* [Aim of the exercise] Please show each line below that contains the string "what", treating uppercase and lowercase as different.

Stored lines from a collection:
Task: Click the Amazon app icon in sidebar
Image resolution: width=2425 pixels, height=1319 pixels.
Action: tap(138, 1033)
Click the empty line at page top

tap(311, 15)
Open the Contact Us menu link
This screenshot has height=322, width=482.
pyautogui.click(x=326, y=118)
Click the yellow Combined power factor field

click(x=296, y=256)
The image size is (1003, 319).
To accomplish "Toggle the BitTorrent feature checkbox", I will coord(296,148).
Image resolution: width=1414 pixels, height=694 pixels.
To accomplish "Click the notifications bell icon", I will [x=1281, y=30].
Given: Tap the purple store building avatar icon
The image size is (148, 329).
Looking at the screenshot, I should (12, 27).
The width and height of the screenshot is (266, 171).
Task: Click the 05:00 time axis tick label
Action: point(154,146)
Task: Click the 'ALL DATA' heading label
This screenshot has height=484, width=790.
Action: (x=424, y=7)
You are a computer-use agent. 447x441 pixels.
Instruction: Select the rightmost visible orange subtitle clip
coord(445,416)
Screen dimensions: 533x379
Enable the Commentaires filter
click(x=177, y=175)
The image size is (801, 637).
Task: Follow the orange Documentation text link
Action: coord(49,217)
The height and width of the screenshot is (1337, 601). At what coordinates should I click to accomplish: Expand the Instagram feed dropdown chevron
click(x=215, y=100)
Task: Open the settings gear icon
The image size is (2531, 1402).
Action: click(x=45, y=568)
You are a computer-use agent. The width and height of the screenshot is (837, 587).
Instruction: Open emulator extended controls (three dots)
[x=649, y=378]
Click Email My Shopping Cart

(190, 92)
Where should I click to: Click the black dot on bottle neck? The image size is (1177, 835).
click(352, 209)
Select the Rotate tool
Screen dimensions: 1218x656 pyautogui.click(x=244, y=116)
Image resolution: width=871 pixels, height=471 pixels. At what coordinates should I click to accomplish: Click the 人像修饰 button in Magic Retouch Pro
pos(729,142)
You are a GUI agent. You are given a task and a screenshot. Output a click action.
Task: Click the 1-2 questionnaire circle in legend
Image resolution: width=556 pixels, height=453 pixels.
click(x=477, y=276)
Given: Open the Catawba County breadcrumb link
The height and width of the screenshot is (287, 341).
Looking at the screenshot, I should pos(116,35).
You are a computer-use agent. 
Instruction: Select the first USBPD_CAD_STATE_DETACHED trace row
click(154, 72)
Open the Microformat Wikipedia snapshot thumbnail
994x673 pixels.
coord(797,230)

* [Final result]
The height and width of the screenshot is (1337, 601). At what coordinates should I click to accomplish: Expand the Instagram feed dropdown chevron
Image resolution: width=871 pixels, height=471 pixels. At what coordinates should I click to accomplish: Click the 人像修饰 button in Magic Retouch Pro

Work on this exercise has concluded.